Funnily enough, it fits and isnt as contrary as one might expect. Having managed the transition from small-town girl (where everyone on the street practically knows your name and what you had for breakfast) without even blinking, I smoothly enmeshed myself into the routine that best serves the fact that I work in New York and live in the neighbouring Garden state.
Of course, I had help; Vijay to help with the office related settling-in and Ratheesh helped me find my groove in the svelte sophistication of Newport, Jersey City.
I never thought I would feel this way, but I like the bee-hive activity in the Big Apple and the constant buzz of people doing things. I like submerging into the sea of humanity and being led into and out of trains and while crossing the streets. There is simply no time for gossip and nose-poking here, its just not NY.
Rules here are simple and very primeval - "Keep Going or Get out of the way". This penchant for efficiency and productive non-intrusive outlook hasnt taken away the souls of the populace, if at all the vibrant culture and flourishing art, architecture, music and theatre are any parameters to go by.
Although treated with apparent disdain by the "natives", the vibes in Jersey City are by no means rural or pastoral as the polished cousins across the Hudson would like us to believe. Although its true that NJ is practically majority Indian with a smattering of the other nationalities, the people are smart, glamorous and ubercool too. If you arent up to going beserk in the 7th Avenue shops (after looking at pricetags) or find it ok to breeze in and out of Millenium Hilton (having eaten and paying the bill there) then Jersey City is probably slumming. But I am in the median of the population's per capita income and I like the close-to-home feel of Jersey and am looking forward to shopping in the 'Indian' street in Journal Square, eating at the Indian eateries in Edison, going to the Temple in Bridgewater and visiting Brinda in the family suburb of Brunswick.
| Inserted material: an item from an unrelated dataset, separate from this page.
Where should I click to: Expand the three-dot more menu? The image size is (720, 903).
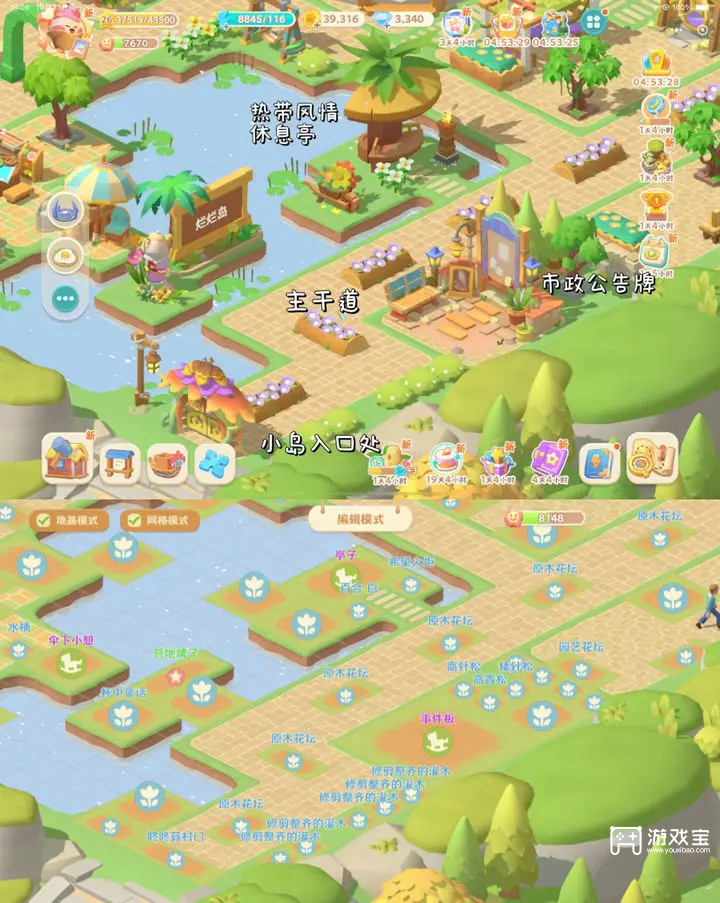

An element of surreality is the place where I live, its a luxury furnished apartment in a high-rise and it overlooks the Newport Marina (where the rich people park their yachts), the Hudson river and the eternal lights of the Manhattan skyline. I have a doorman with a reception desk (replete with the uniform and the gold buttons) and my lobby looks like something from a Karan Johar movie set. To make things worse, I practically occupy the whole house by myself and have gotten even more spoiled with my idea of "space".
Independance and Freedom is in every atom here - you cook if you want or go out and eat, you stay in if you want or go jogging at 1 AM on the Hudson walkway, you save-up if you can or go shopping at the Newport Mall, you can drive or walk where ever or take a train to anyplace, you can internalize all you want and no one will bother you or you could surround yourself with people and be out all the time; Its your choice and there are no constraints here [except those of the financial kind, which we will not focus on just to keep our sanity].
In short, I am living it and loving it- the Desi take on the American Dream.